During "Did You Miss Me?", Sara's helper goes to city hall to get a copy of The Radley's floor plan. He hands it in a tube to her as she suspiciously drives off. Later, Sara encounters Mona and tells her that no matter how many good deeds she does, none of the Liars are ever going to truly trust her. Adding salt to the wound, Sara states that without games, Mona will remain lonesome.

===Season 7===
During "Along Comes Mary", Sara remains living in Rosewood and befriends Jenna Marshall. At the end of the episode, they are having drinks at The Radley when an unknown figure approaches the two and reveals themselves as Noel Kahn, who proceeds to join the duo.

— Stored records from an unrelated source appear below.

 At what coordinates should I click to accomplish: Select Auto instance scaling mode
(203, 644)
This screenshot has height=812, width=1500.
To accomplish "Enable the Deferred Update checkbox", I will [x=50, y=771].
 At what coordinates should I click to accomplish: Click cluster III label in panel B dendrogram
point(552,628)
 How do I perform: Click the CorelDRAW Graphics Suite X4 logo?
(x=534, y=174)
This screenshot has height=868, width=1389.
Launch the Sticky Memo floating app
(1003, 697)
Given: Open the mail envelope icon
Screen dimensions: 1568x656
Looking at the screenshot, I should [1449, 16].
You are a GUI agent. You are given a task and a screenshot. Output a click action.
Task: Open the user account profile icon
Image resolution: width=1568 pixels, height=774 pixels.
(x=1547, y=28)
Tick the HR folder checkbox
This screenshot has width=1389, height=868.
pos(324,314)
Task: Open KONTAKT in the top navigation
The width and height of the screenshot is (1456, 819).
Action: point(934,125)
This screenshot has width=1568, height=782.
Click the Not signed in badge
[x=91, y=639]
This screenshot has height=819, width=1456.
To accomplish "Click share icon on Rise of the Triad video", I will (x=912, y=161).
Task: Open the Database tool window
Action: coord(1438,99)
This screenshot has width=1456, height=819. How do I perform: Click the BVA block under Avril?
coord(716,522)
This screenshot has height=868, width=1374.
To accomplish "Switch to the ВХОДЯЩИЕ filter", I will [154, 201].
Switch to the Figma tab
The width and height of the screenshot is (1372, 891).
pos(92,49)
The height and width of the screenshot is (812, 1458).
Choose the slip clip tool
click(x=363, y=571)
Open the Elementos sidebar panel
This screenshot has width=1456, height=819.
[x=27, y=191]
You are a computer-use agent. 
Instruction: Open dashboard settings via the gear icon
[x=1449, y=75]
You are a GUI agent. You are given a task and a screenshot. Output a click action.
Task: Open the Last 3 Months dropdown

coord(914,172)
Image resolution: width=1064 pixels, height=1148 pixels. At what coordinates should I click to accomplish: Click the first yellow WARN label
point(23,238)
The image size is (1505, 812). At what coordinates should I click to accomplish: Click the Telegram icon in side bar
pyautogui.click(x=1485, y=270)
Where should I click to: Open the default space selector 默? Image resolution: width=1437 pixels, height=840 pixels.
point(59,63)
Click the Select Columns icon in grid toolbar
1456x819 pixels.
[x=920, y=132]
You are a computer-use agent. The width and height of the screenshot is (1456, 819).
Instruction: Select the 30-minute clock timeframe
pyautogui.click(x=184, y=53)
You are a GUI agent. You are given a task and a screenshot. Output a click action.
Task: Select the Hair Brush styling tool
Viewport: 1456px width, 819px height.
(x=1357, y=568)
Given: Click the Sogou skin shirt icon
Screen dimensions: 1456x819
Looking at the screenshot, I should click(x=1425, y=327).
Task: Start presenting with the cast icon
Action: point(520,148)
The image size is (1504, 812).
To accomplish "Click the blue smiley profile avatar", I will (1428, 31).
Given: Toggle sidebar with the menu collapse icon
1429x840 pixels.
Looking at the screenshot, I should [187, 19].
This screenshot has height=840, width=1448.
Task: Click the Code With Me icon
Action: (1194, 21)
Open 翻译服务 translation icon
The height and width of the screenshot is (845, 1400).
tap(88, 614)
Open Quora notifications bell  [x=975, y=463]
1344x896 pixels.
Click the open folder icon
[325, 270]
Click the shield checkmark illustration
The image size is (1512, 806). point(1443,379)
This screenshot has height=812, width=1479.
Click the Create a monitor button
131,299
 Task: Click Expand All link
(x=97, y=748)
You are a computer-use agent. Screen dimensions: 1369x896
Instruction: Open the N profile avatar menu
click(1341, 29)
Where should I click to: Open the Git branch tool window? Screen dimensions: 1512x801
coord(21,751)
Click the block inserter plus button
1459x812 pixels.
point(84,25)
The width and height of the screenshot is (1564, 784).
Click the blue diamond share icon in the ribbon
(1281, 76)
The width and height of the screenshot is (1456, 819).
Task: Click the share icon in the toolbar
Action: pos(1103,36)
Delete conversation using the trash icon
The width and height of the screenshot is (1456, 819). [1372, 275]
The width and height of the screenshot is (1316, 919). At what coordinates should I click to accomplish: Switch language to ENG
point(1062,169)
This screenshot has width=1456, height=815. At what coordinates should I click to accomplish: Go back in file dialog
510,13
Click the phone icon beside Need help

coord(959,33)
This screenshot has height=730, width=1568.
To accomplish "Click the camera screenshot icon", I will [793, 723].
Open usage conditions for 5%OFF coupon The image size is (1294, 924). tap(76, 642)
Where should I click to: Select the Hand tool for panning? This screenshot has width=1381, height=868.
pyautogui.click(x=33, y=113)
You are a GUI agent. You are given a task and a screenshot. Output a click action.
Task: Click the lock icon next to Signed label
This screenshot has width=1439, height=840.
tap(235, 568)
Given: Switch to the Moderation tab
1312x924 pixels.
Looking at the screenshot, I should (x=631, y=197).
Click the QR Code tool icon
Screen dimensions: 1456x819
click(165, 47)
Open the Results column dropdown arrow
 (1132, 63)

Shortly after Emily Fields confronts Jenna about her connection to Charlotte in the following episode "Wanted: Dead or Alive", Sara seems to regret forming her newfound alliance with Jenna. Sara is later seen trying to escape from her room after packing her bags. When Harvey opened the door to leave, she was shocked to see someone she recognized on the other side. At the end of the episode, Sara is found dead and laying naked in her hotel room's bathtub by a cleaner.

During "The Wrath of Kahn", Hanna witnesses Noel disposing Sara Harvey's broken phone. He later takes it back when Hanna fails to prove that he's A.D., but warns her to be careful or else she'd end up like Sara.

In "These Boots Were Made for Stalking", Jenna walks into the police station in order to come clean about her actions and interrupts a conversation between Spencer and detective Marco Furey. Marshall reports that after the events that took place at the abandoned school for blind students, she opted to keep a low profile due to fear of being harmed by Noel. According to Jenna, Noel was accountable for Sara Harvey's homicide and she feared to be his next victim. Kahn recruited Jenna with the assertion that Charlotte left enough money in her will to afford Marshall another eye surgery. Nevertheless, Jenna suspected Noel of stealthily plotting to steal the cash all to himself since his parents had financially cut him off. In an attempt to spare her life, Marshall brought a gun to the deserted sight school as an act of self-defense and pretended to hold a grudge against the Liars. After Jenna describes her side of the story, Furey orders one of his associates to escort Marshall to a conference room so she can make an official statement. As Jenna exits the room, Spencer insists to Marco that she's an unreliable narrator but Furey informs her the authorities don't have any evidence against Marshall.

During "Till Death Do Us Part", Spencer's identical twin sister, Alex Drake, is revealed to be the elusive A.D. When Spencer questions Alex about Sara's involvement in the "A" game, she explains that Charlotte told Harvey she hid her greatest treasure at The Radley. Sara deduced it was money, when it was actually Mary's medical file that Spencer and Toby found in the underground alley beneath Sara's hotel room. Alex further clarifies that all Charlotte asked for was a family.

==Reception==
The reveal of Sara Harvey as both the third Red Coat and Black Widow received a generally negative reception from fans and critics, with many of them expressing severe discontent over the writers for picking a character that was physically introduced so late into the series.